The word to look for is "toolbar". Report every line of the entries below that has it.

+++ ENTRIES PROVIDED +++

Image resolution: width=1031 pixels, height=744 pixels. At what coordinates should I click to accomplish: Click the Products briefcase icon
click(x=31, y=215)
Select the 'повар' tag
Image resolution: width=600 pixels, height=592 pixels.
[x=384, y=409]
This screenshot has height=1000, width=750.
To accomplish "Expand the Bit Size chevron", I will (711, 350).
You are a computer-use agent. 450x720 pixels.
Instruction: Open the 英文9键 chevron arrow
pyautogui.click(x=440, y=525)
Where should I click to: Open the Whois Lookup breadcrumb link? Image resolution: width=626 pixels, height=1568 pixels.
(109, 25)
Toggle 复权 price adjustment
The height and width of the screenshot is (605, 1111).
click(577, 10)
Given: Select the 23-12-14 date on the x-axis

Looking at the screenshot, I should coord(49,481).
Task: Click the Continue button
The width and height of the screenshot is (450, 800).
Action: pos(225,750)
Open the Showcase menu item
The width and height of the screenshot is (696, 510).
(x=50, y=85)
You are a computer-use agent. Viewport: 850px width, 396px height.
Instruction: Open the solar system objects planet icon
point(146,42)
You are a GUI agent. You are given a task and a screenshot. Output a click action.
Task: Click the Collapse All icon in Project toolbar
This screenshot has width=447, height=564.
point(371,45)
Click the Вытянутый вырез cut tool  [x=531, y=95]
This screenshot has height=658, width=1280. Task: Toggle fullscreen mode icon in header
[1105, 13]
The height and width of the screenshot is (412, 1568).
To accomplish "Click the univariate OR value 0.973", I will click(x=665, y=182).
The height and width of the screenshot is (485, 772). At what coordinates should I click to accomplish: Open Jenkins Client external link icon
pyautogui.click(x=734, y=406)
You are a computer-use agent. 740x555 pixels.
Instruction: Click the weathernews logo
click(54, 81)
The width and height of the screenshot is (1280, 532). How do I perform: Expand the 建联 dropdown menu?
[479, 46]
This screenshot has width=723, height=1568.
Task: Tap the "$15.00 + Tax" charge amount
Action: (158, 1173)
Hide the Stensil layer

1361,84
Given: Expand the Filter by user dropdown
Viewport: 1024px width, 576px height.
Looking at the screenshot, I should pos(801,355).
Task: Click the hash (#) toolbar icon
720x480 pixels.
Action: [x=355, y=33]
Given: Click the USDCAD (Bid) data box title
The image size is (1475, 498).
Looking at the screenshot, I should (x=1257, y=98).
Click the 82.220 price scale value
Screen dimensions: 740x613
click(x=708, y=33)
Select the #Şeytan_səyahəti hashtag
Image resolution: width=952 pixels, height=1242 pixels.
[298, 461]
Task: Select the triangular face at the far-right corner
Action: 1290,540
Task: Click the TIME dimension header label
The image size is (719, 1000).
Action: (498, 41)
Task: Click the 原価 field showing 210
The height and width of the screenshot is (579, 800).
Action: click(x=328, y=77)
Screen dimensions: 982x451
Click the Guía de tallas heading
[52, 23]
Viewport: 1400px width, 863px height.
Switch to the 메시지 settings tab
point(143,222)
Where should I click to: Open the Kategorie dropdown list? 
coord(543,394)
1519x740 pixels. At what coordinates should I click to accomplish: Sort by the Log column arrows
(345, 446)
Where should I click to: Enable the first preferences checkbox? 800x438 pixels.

+++

→ SOLUTION FOR THIS TASK:
Task: Click the Collapse All icon in Project toolbar
Task: Click the hash (#) toolbar icon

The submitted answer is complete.